INSTRUCTIONS TO FOLLOW: An exact transcription of the data below, complete and unaltered, is the expected answer.

---*---

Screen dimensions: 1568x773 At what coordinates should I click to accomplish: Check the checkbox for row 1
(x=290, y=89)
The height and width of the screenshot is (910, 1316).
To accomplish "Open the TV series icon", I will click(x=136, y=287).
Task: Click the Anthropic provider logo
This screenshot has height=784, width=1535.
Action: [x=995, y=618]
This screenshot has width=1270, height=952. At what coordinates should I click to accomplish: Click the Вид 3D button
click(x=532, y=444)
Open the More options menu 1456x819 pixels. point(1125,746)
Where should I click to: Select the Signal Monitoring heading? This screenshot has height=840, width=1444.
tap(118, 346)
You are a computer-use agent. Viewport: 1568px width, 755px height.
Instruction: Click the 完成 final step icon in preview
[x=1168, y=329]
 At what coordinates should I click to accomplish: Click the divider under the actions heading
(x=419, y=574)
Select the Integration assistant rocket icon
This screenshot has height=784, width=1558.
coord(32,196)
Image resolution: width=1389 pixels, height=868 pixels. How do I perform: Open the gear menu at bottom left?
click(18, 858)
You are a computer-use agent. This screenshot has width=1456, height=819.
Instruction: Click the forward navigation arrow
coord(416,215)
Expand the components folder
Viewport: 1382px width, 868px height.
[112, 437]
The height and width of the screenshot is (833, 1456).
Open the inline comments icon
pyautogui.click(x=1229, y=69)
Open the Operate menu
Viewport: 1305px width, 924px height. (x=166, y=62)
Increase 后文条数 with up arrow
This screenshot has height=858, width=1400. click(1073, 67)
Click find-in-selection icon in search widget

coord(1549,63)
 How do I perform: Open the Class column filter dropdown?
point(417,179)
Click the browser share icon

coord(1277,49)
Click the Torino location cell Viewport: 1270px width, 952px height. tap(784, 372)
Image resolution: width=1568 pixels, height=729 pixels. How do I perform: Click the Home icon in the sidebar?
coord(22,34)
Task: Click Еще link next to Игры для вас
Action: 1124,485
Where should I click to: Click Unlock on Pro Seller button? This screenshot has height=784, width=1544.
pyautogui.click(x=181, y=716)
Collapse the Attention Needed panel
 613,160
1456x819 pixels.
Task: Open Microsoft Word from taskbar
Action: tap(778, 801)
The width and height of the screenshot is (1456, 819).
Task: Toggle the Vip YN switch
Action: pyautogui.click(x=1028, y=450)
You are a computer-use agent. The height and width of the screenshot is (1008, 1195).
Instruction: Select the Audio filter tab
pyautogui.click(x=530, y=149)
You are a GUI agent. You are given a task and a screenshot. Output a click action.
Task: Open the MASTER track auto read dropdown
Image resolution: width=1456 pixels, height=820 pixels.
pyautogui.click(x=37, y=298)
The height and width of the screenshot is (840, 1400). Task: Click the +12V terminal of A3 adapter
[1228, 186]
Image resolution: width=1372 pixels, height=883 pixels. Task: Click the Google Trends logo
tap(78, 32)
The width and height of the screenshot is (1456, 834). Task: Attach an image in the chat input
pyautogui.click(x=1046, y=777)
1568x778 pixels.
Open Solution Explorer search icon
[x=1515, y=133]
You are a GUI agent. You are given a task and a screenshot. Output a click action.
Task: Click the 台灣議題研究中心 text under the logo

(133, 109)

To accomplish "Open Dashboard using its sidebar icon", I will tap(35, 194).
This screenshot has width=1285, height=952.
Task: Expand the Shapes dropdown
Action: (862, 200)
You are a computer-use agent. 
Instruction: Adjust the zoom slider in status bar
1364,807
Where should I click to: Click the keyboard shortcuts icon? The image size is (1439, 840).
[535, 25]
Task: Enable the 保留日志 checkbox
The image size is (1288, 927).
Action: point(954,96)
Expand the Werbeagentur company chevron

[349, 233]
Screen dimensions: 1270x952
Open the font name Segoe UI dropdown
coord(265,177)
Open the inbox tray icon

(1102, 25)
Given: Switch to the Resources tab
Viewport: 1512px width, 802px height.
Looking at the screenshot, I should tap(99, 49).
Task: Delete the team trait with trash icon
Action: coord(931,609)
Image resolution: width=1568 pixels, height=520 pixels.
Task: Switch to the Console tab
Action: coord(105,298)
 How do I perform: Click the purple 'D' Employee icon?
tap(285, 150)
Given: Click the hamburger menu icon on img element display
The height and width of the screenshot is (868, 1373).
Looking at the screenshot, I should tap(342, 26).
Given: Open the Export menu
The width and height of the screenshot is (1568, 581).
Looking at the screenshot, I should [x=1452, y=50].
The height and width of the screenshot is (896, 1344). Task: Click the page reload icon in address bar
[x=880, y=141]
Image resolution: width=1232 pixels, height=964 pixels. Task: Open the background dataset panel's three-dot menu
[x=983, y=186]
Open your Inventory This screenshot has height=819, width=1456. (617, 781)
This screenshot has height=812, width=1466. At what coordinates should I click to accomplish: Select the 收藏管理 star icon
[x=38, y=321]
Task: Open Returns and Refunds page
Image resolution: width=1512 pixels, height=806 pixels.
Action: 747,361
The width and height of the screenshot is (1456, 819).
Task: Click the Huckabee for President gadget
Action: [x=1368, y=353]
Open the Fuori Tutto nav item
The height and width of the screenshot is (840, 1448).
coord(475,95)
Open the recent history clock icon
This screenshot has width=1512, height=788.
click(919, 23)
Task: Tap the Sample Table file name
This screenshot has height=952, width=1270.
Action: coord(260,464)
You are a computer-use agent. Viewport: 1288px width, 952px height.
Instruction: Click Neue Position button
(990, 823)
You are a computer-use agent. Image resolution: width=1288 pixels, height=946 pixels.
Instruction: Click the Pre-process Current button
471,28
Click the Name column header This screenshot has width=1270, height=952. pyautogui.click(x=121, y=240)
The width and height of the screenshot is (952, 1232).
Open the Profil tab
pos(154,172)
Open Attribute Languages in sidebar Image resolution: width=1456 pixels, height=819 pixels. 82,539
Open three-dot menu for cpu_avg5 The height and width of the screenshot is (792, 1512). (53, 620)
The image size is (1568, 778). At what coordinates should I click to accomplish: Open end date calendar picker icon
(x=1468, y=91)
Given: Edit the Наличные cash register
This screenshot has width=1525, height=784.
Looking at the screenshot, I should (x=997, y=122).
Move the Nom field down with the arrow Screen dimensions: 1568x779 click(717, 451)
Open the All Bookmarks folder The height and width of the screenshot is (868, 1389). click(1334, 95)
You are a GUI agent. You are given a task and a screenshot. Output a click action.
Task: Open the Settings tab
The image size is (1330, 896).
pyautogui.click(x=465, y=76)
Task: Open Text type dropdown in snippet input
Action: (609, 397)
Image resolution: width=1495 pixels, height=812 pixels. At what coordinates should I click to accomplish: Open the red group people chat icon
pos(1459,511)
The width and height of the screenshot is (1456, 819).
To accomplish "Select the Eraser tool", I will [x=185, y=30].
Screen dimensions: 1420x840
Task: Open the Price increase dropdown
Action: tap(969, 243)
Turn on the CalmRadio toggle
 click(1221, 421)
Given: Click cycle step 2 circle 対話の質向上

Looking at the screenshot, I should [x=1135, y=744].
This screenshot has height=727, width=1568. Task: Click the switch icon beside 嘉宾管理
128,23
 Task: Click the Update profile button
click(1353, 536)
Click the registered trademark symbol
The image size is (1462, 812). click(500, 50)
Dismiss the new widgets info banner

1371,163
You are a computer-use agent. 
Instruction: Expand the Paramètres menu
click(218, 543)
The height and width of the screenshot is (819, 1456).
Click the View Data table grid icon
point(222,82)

---*---

YOUR RESPONSE:
Screen dimensions: 1568x773 At what coordinates should I click to accomplish: Check the checkbox for row 1
(x=290, y=89)
The height and width of the screenshot is (910, 1316).
To accomplish "Open the TV series icon", I will click(x=136, y=287).
Task: Click the Anthropic provider logo
This screenshot has height=784, width=1535.
Action: [x=995, y=618]
This screenshot has width=1270, height=952. At what coordinates should I click to accomplish: Click the Вид 3D button
click(x=532, y=444)
Open the More options menu 1456x819 pixels. point(1125,746)
Where should I click to: Select the Signal Monitoring heading? This screenshot has height=840, width=1444.
tap(118, 346)
You are a computer-use agent. Viewport: 1568px width, 755px height.
Instruction: Click the 完成 final step icon in preview
[x=1168, y=329]
 At what coordinates should I click to accomplish: Click the divider under the actions heading
(x=419, y=574)
Select the Integration assistant rocket icon
This screenshot has height=784, width=1558.
coord(32,196)
Image resolution: width=1389 pixels, height=868 pixels. How do I perform: Open the gear menu at bottom left?
click(18, 858)
You are a computer-use agent. This screenshot has width=1456, height=819.
Instruction: Click the forward navigation arrow
coord(416,215)
Expand the components folder
Viewport: 1382px width, 868px height.
[112, 437]
The height and width of the screenshot is (833, 1456).
Open the inline comments icon
pyautogui.click(x=1229, y=69)
Open the Operate menu
Viewport: 1305px width, 924px height. (x=166, y=62)
Increase 后文条数 with up arrow
This screenshot has height=858, width=1400. click(1073, 67)
Click find-in-selection icon in search widget

coord(1549,63)
 How do I perform: Open the Class column filter dropdown?
point(417,179)
Click the browser share icon

coord(1277,49)
Click the Torino location cell Viewport: 1270px width, 952px height. tap(784, 372)
Image resolution: width=1568 pixels, height=729 pixels. How do I perform: Click the Home icon in the sidebar?
coord(22,34)
Task: Click Еще link next to Игры для вас
Action: 1124,485
Where should I click to: Click Unlock on Pro Seller button? This screenshot has height=784, width=1544.
pyautogui.click(x=181, y=716)
Collapse the Attention Needed panel
 613,160
1456x819 pixels.
Task: Open Microsoft Word from taskbar
Action: tap(778, 801)
The width and height of the screenshot is (1456, 819).
Task: Toggle the Vip YN switch
Action: pyautogui.click(x=1028, y=450)
You are a computer-use agent. The height and width of the screenshot is (1008, 1195).
Instruction: Select the Audio filter tab
pyautogui.click(x=530, y=149)
You are a GUI agent. You are given a task and a screenshot. Output a click action.
Task: Open the MASTER track auto read dropdown
Image resolution: width=1456 pixels, height=820 pixels.
pyautogui.click(x=37, y=298)
The height and width of the screenshot is (840, 1400). Task: Click the +12V terminal of A3 adapter
[1228, 186]
Image resolution: width=1372 pixels, height=883 pixels. Task: Click the Google Trends logo
tap(78, 32)
The width and height of the screenshot is (1456, 834). Task: Attach an image in the chat input
pyautogui.click(x=1046, y=777)
1568x778 pixels.
Open Solution Explorer search icon
[x=1515, y=133]
You are a GUI agent. You are given a task and a screenshot. Output a click action.
Task: Click the 台灣議題研究中心 text under the logo

(133, 109)

To accomplish "Open Dashboard using its sidebar icon", I will tap(35, 194).
This screenshot has width=1285, height=952.
Task: Expand the Shapes dropdown
Action: (862, 200)
You are a computer-use agent. 
Instruction: Adjust the zoom slider in status bar
1364,807
Where should I click to: Click the keyboard shortcuts icon? The image size is (1439, 840).
[535, 25]
Task: Enable the 保留日志 checkbox
The image size is (1288, 927).
Action: point(954,96)
Expand the Werbeagentur company chevron

[349, 233]
Screen dimensions: 1270x952
Open the font name Segoe UI dropdown
coord(265,177)
Open the inbox tray icon

(1102, 25)
Given: Switch to the Resources tab
Viewport: 1512px width, 802px height.
Looking at the screenshot, I should tap(99, 49).
Task: Delete the team trait with trash icon
Action: coord(931,609)
Image resolution: width=1568 pixels, height=520 pixels.
Task: Switch to the Console tab
Action: coord(105,298)
 How do I perform: Click the purple 'D' Employee icon?
tap(285, 150)
Given: Click the hamburger menu icon on img element display
The height and width of the screenshot is (868, 1373).
Looking at the screenshot, I should tap(342, 26).
Given: Open the Export menu
The width and height of the screenshot is (1568, 581).
Looking at the screenshot, I should [x=1452, y=50].
The height and width of the screenshot is (896, 1344). Task: Click the page reload icon in address bar
[x=880, y=141]
Image resolution: width=1232 pixels, height=964 pixels. Task: Open the background dataset panel's three-dot menu
[x=983, y=186]
Open your Inventory This screenshot has height=819, width=1456. (617, 781)
This screenshot has height=812, width=1466. At what coordinates should I click to accomplish: Select the 收藏管理 star icon
[x=38, y=321]
Task: Open Returns and Refunds page
Image resolution: width=1512 pixels, height=806 pixels.
Action: 747,361
The width and height of the screenshot is (1456, 819).
Task: Click the Huckabee for President gadget
Action: [x=1368, y=353]
Open the Fuori Tutto nav item
The height and width of the screenshot is (840, 1448).
coord(475,95)
Open the recent history clock icon
This screenshot has width=1512, height=788.
click(919, 23)
Task: Tap the Sample Table file name
This screenshot has height=952, width=1270.
Action: coord(260,464)
You are a computer-use agent. Viewport: 1288px width, 952px height.
Instruction: Click Neue Position button
(990, 823)
You are a computer-use agent. Image resolution: width=1288 pixels, height=946 pixels.
Instruction: Click the Pre-process Current button
471,28
Click the Name column header This screenshot has width=1270, height=952. pyautogui.click(x=121, y=240)
The width and height of the screenshot is (952, 1232).
Open the Profil tab
pos(154,172)
Open Attribute Languages in sidebar Image resolution: width=1456 pixels, height=819 pixels. 82,539
Open three-dot menu for cpu_avg5 The height and width of the screenshot is (792, 1512). (53, 620)
The image size is (1568, 778). At what coordinates should I click to accomplish: Open end date calendar picker icon
(x=1468, y=91)
Given: Edit the Наличные cash register
This screenshot has width=1525, height=784.
Looking at the screenshot, I should (x=997, y=122).
Move the Nom field down with the arrow Screen dimensions: 1568x779 click(717, 451)
Open the All Bookmarks folder The height and width of the screenshot is (868, 1389). click(1334, 95)
You are a GUI agent. You are given a task and a screenshot. Output a click action.
Task: Open the Settings tab
The image size is (1330, 896).
pyautogui.click(x=465, y=76)
Task: Open Text type dropdown in snippet input
Action: (609, 397)
Image resolution: width=1495 pixels, height=812 pixels. At what coordinates should I click to accomplish: Open the red group people chat icon
pos(1459,511)
The width and height of the screenshot is (1456, 819).
To accomplish "Select the Eraser tool", I will [x=185, y=30].
Screen dimensions: 1420x840
Task: Open the Price increase dropdown
Action: tap(969, 243)
Turn on the CalmRadio toggle
 click(1221, 421)
Given: Click cycle step 2 circle 対話の質向上

Looking at the screenshot, I should [x=1135, y=744].
This screenshot has height=727, width=1568. Task: Click the switch icon beside 嘉宾管理
128,23
 Task: Click the Update profile button
click(1353, 536)
Click the registered trademark symbol
The image size is (1462, 812). click(500, 50)
Dismiss the new widgets info banner

1371,163
You are a computer-use agent. 
Instruction: Expand the Paramètres menu
click(218, 543)
The height and width of the screenshot is (819, 1456).
Click the View Data table grid icon
point(222,82)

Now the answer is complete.